==== Working data ====

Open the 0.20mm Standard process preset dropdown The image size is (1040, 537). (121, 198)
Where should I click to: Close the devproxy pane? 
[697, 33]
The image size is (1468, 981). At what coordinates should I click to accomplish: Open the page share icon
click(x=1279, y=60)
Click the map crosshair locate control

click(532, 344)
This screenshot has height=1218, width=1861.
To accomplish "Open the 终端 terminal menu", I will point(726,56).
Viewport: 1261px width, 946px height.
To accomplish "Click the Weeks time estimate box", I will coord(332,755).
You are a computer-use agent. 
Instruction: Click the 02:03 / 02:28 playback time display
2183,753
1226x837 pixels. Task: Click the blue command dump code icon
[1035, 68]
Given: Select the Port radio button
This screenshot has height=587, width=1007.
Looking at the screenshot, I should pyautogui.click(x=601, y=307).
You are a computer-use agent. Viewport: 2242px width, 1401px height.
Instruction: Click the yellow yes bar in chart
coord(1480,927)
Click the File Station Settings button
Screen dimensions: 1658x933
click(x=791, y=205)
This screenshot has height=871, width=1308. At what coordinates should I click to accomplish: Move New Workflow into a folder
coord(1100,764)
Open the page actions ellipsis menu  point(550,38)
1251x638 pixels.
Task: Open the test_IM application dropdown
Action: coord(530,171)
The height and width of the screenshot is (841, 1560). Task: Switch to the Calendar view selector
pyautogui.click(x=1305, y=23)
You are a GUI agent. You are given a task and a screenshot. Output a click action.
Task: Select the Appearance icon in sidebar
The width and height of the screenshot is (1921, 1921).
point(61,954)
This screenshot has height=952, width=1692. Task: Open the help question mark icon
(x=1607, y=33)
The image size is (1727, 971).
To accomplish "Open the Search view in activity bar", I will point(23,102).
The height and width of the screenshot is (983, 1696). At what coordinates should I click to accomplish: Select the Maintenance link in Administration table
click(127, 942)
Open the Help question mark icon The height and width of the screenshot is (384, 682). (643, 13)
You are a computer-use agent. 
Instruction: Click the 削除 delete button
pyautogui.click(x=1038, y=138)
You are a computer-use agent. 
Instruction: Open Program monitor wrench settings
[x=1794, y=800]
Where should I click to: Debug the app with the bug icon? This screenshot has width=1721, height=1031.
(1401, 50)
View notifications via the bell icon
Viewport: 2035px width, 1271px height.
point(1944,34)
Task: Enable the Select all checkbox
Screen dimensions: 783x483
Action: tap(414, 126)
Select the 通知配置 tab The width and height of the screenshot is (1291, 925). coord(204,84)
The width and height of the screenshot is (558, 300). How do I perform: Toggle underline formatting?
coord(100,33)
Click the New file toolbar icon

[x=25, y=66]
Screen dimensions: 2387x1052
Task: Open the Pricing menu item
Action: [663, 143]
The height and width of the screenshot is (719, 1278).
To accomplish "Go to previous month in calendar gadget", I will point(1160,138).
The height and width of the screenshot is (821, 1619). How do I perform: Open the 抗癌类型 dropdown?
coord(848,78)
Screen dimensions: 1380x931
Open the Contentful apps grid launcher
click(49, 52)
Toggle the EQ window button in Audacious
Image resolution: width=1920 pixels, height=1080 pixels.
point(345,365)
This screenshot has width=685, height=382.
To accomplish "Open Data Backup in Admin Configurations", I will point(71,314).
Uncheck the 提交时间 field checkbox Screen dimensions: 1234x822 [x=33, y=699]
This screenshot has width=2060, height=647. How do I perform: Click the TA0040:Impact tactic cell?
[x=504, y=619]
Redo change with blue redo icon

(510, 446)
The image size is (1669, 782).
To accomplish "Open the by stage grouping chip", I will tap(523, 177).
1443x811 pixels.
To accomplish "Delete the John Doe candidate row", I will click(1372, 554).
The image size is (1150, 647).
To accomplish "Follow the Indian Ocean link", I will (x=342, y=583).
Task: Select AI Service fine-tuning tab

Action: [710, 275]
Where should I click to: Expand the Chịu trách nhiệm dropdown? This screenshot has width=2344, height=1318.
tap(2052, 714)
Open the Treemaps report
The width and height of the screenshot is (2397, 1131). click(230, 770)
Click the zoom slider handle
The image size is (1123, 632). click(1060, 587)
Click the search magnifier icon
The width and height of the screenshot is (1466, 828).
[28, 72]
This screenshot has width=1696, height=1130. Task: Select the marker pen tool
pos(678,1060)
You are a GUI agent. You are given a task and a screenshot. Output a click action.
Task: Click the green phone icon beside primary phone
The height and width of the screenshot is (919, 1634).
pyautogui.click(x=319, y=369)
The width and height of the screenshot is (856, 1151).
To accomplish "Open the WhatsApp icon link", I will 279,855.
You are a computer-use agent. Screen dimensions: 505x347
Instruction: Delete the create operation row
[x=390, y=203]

====

Anywhere the listing shows the word "will", copy the full line.

Solution to this problem -
To accomplish "Open the 终端 terminal menu", I will point(726,56).
To accomplish "Click the Weeks time estimate box", I will coord(332,755).
To accomplish "Open the Search view in activity bar", I will point(23,102).
To accomplish "Go to previous month in calendar gadget", I will point(1160,138).
To accomplish "Open Data Backup in Admin Configurations", I will point(71,314).
To accomplish "Open the by stage grouping chip", I will tap(523, 177).
To accomplish "Delete the John Doe candidate row", I will click(1372, 554).
To accomplish "Follow the Indian Ocean link", I will (x=342, y=583).
To accomplish "Open the WhatsApp icon link", I will 279,855.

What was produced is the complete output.